Enjoy this old-time favourite dessert that can be served with custard or cream! 

Malva pudding
Malva pudding/ Supplied

Capsicum Culinary Studio – South Africa’s largest chef school – has tasked its chef lecturers to come up with some delicious dishes, perfect for the whole family to enjoy during the current lockdown.

Chef Charne Wylie from the school's Pretoria campus shares her recipe for her delicious and easy-to-make Malva pudding – perfect for the winter weather we are currently experiencing - and best served with lashings of cream or custard (or both for the very greedy!) 

There are various theories on where the name for this traditional South African pudding came from.

The Oxford English Dictionary says it comes from Afrikaans malvalekker, meaning "marshmallow" (ultimately from Latin malva, a mallow), which may arise from a resemblance between the pudding's texture and that of a marshmallow or a similar Afrikaner sweet, the malvelekker, made with the extract of marshmallow.

Malva is also Afrikaans for 'geranium' and a theory is that the batter was originally flavoured with the leaves of the lemon- or rose-scented geranium.

Another theory is that the sauce originally contained Malvasia (malmsey) wine.
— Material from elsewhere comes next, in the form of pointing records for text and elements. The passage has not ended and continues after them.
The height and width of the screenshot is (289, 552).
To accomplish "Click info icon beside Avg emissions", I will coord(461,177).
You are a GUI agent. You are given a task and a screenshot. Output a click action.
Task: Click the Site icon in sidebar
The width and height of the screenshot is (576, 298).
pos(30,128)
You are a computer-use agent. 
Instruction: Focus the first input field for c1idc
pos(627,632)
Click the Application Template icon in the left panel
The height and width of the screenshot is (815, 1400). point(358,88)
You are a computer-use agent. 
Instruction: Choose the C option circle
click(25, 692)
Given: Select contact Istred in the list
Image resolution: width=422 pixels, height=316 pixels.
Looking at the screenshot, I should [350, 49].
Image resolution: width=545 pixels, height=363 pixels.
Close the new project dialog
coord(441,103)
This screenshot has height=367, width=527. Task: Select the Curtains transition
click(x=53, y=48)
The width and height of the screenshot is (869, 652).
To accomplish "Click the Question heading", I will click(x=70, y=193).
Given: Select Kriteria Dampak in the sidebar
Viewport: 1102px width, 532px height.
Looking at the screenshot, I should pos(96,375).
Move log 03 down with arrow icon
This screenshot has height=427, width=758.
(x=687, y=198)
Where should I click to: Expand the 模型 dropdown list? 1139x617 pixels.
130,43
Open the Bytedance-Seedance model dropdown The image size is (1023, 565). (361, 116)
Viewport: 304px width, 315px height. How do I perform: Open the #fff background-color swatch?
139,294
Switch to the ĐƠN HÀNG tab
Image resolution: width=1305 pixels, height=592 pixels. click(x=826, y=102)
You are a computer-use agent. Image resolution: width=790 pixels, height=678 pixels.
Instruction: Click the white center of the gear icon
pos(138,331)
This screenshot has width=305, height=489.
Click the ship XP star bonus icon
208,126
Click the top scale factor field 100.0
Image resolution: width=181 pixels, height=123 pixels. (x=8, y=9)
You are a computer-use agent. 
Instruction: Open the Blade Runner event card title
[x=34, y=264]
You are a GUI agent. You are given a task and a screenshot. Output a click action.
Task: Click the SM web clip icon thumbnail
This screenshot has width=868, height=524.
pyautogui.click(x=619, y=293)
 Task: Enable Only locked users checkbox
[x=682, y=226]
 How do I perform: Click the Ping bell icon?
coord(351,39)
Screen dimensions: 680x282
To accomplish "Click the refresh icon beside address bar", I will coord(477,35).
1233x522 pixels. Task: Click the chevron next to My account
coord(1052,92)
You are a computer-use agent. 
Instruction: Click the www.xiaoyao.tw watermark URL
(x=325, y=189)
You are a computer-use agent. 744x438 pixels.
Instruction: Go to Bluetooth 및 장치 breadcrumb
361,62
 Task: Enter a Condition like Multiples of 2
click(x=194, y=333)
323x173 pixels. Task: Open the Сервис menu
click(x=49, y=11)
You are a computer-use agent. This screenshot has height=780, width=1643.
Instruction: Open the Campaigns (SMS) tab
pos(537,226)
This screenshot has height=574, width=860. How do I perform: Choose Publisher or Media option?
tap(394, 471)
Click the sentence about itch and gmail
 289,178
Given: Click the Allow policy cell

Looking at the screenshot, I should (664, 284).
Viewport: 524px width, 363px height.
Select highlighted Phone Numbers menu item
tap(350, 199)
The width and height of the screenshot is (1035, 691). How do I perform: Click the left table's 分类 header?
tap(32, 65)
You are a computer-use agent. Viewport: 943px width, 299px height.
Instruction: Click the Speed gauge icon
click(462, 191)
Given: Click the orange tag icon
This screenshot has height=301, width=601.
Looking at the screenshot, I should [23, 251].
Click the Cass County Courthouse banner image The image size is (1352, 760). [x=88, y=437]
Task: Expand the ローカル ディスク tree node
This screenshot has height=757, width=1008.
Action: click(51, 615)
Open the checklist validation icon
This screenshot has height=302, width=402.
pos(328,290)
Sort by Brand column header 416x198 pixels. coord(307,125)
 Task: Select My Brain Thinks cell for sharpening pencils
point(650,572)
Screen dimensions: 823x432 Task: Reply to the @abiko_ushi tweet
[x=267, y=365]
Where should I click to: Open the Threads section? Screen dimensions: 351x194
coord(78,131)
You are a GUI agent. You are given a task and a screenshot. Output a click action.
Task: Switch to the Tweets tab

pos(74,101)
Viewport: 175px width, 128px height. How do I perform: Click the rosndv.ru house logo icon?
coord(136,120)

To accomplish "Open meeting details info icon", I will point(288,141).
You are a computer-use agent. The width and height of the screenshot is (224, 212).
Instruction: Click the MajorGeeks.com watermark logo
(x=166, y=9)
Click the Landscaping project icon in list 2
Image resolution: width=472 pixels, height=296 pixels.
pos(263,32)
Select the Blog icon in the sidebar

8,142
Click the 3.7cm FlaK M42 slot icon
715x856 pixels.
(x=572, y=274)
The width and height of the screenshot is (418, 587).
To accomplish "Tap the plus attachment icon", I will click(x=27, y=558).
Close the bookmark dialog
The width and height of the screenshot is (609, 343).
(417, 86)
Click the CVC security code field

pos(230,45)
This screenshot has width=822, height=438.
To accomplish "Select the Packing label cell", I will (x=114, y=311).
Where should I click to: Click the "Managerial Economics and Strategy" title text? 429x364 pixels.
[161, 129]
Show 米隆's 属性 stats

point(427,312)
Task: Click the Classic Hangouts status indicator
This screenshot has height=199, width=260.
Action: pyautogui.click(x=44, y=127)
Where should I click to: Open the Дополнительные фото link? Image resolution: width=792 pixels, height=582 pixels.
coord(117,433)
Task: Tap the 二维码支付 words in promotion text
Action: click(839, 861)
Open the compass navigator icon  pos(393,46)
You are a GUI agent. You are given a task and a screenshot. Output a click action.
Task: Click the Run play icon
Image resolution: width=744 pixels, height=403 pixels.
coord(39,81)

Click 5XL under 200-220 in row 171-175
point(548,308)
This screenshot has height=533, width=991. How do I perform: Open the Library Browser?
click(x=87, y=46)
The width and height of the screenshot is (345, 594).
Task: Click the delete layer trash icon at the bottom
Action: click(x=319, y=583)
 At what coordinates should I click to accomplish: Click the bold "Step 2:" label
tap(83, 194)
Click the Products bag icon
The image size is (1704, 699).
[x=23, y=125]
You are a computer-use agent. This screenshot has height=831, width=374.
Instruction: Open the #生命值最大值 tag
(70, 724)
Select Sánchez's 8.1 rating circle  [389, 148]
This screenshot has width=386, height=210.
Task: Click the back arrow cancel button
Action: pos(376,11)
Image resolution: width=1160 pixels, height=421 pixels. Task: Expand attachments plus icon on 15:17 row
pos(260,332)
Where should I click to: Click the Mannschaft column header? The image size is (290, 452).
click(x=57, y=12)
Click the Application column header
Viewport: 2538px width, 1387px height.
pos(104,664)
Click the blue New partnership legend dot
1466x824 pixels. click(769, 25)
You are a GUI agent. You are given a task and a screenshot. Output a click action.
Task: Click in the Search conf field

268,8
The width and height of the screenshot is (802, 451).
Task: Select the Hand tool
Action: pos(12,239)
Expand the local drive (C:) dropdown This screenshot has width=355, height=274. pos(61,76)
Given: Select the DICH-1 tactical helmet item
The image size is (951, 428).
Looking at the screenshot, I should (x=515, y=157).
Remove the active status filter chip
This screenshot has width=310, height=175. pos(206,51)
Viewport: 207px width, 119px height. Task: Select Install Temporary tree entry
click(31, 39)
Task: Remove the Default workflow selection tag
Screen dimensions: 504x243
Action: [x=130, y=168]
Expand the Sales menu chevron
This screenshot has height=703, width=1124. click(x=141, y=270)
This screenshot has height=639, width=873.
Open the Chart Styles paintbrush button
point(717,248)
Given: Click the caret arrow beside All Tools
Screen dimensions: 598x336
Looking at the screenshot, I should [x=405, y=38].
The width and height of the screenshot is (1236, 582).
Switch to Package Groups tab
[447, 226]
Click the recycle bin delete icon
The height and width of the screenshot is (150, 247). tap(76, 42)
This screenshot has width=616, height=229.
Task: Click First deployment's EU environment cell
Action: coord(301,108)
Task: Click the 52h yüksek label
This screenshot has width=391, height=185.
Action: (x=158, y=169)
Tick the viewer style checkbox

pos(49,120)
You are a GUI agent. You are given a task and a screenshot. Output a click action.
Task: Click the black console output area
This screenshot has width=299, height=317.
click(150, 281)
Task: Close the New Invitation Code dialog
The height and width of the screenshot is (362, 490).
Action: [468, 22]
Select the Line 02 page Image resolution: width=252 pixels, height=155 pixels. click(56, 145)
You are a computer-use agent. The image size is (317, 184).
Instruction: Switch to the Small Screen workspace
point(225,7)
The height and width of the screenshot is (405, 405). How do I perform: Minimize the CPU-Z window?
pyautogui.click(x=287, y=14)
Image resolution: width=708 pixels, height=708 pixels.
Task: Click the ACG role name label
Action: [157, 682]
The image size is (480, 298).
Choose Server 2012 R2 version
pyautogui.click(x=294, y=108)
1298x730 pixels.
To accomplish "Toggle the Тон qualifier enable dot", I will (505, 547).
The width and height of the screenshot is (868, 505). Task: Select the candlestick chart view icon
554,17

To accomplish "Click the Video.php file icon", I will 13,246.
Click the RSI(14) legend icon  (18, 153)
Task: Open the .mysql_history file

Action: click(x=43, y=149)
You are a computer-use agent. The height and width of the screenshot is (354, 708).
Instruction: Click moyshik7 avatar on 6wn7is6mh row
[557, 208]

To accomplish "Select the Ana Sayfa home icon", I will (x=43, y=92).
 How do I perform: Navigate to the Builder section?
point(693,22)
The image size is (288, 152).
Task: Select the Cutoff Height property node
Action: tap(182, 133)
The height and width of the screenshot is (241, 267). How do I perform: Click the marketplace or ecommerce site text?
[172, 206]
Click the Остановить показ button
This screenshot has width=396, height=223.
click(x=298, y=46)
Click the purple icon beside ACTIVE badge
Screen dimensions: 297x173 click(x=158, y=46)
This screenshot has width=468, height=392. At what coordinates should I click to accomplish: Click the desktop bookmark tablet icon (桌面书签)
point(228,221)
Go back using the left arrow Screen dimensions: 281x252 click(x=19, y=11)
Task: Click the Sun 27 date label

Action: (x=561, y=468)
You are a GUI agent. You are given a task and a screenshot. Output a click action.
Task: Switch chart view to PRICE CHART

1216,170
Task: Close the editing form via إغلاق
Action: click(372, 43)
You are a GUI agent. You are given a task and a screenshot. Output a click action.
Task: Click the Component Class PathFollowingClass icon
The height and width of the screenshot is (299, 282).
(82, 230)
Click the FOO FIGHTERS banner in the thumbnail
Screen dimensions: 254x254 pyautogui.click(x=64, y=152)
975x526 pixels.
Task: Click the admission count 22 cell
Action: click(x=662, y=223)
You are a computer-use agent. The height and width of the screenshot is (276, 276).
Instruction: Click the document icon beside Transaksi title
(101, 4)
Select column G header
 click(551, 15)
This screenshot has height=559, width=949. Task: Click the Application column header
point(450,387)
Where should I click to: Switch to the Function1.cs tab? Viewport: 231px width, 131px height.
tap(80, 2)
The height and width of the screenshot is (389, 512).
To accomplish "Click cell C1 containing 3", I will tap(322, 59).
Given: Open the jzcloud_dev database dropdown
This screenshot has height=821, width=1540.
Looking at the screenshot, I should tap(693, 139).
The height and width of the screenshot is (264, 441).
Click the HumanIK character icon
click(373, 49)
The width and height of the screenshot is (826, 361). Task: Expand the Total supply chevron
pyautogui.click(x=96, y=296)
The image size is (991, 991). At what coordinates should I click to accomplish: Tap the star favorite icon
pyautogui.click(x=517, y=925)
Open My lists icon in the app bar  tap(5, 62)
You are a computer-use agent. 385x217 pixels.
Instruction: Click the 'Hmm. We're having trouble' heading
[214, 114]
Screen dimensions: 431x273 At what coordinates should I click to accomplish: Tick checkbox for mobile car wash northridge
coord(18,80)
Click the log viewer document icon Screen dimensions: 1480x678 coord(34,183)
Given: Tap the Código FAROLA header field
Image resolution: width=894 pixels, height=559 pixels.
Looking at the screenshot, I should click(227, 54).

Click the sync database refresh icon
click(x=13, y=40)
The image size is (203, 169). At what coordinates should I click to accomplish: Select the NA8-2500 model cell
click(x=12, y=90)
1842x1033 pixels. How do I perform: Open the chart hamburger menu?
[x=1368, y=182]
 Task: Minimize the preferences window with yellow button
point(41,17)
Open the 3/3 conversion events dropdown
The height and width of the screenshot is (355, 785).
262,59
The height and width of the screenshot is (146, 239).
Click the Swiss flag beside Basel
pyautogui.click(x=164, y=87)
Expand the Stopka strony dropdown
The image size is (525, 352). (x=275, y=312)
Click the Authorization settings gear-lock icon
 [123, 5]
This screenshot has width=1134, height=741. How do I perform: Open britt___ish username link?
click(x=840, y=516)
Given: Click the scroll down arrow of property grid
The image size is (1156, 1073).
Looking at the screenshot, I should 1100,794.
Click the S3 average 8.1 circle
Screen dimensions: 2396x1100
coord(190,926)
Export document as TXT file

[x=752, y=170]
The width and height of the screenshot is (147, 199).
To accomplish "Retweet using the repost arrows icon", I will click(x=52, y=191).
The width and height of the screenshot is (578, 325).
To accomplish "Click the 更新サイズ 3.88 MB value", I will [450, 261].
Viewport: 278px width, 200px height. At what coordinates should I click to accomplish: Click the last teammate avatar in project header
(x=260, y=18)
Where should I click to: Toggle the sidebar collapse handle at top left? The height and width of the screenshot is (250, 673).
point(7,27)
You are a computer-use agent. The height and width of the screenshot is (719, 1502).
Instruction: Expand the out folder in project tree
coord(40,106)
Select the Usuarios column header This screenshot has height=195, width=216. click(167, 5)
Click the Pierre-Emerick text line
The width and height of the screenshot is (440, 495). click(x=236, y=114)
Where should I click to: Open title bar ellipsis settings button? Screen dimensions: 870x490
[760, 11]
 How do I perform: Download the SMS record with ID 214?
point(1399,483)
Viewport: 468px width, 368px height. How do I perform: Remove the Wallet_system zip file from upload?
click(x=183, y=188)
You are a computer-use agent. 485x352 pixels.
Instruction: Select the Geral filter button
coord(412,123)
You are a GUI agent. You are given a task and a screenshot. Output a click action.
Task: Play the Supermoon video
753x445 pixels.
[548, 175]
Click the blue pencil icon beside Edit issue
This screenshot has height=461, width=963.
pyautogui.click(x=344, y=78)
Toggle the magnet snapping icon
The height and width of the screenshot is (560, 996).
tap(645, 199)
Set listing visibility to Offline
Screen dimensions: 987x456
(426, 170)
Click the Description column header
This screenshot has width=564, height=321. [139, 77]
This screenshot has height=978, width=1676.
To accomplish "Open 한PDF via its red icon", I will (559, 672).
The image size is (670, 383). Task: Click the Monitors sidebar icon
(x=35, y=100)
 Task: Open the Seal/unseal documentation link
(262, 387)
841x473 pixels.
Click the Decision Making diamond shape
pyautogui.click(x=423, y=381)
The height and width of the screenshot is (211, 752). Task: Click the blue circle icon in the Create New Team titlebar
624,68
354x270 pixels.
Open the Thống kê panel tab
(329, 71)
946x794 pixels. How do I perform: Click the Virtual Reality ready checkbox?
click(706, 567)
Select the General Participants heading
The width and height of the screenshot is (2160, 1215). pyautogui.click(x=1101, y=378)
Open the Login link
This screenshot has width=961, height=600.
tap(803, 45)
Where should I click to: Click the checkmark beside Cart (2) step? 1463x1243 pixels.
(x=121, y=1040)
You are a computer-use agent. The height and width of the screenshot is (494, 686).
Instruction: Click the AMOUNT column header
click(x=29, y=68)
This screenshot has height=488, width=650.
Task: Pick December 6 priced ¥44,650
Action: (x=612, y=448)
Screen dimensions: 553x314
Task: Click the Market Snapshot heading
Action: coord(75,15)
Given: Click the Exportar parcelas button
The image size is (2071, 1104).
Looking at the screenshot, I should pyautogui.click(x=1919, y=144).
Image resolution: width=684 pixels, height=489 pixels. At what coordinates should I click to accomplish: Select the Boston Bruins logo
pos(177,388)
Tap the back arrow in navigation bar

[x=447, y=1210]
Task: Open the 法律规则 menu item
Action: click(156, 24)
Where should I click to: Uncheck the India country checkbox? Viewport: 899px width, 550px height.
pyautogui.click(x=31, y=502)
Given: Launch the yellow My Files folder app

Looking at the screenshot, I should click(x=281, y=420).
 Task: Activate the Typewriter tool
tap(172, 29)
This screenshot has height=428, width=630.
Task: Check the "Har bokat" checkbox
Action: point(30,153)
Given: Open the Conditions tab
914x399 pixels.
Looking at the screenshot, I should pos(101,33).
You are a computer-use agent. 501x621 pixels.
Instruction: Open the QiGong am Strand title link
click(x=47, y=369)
Proponents of this theory include brandy or sherry in the sauce.

MALVA PUDDING (makes 8 portions)

For the Pudding:

Ingredients

2 cups sugar

4 eggs

2 tblsp apricot jam

2½ cups flour

2 tsp bicarb

Pinch salt

4 tblsp melted butter

2 tblsp vinegar

250ml milk

Method

Beat the eggs and sugar well until they are light and fluffy.

Add the apricot jam to the egg and sugar mixture.

Sift together the flour, bicarb and salt in a separate bowl.

Mix together the butter, vinegar and milk and add to the flour mixture. Combine this with the egg and sugar.

Bake at 180°C for 45 minutes

For the Sauce:

Ingredients

500ml cream

250ml butter

250ml sugar

250ml water and orange juice with a tot or two (to taste) of sherry or brandy. Leave the alcohol out if you don’t drink.

Method

Boil together, then pour over pudding when hot. 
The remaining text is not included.